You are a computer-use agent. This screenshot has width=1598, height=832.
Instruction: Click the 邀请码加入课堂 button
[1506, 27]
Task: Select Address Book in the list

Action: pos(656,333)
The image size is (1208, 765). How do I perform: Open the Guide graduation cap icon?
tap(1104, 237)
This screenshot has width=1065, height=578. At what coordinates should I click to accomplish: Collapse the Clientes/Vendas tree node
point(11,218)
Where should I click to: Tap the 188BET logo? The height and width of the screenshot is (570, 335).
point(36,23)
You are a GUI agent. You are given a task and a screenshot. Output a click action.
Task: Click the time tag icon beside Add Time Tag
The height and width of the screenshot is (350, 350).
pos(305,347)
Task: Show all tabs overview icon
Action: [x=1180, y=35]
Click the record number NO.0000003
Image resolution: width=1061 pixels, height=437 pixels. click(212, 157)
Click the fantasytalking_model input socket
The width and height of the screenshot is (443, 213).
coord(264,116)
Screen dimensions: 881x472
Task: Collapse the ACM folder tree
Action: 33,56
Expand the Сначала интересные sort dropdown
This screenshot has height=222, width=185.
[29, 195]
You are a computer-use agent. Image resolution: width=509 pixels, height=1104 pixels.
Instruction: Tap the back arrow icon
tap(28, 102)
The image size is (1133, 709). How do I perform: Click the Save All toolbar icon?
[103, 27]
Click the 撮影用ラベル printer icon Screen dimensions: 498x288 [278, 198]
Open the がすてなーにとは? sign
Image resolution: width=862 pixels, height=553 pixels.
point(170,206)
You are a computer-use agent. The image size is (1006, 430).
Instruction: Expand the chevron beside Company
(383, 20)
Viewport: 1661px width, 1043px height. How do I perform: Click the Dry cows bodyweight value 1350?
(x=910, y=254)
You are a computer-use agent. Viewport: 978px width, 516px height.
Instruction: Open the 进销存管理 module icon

• **Instructions to follow**:
Reproduce the entire listing above line for line, without altering any character.

• **Output**:
You are a computer-use agent. This screenshot has width=1598, height=832.
Instruction: Click the 邀请码加入课堂 button
[1506, 27]
Task: Select Address Book in the list

Action: pos(656,333)
The image size is (1208, 765). How do I perform: Open the Guide graduation cap icon?
tap(1104, 237)
This screenshot has width=1065, height=578. At what coordinates should I click to accomplish: Collapse the Clientes/Vendas tree node
point(11,218)
Where should I click to: Tap the 188BET logo? The height and width of the screenshot is (570, 335).
point(36,23)
You are a GUI agent. You are given a task and a screenshot. Output a click action.
Task: Click the time tag icon beside Add Time Tag
The height and width of the screenshot is (350, 350).
pos(305,347)
Task: Show all tabs overview icon
Action: [x=1180, y=35]
Click the record number NO.0000003
Image resolution: width=1061 pixels, height=437 pixels. click(212, 157)
Click the fantasytalking_model input socket
The width and height of the screenshot is (443, 213).
coord(264,116)
Screen dimensions: 881x472
Task: Collapse the ACM folder tree
Action: 33,56
Expand the Сначала интересные sort dropdown
This screenshot has height=222, width=185.
[29, 195]
You are a computer-use agent. Image resolution: width=509 pixels, height=1104 pixels.
Instruction: Tap the back arrow icon
tap(28, 102)
The image size is (1133, 709). How do I perform: Click the Save All toolbar icon?
[103, 27]
Click the 撮影用ラベル printer icon Screen dimensions: 498x288 [278, 198]
Open the がすてなーにとは? sign
Image resolution: width=862 pixels, height=553 pixels.
point(170,206)
You are a computer-use agent. The image size is (1006, 430).
Instruction: Expand the chevron beside Company
(383, 20)
Viewport: 1661px width, 1043px height. How do I perform: Click the Dry cows bodyweight value 1350?
(x=910, y=254)
You are a computer-use agent. Viewport: 978px width, 516px height.
Instruction: Open the 进销存管理 module icon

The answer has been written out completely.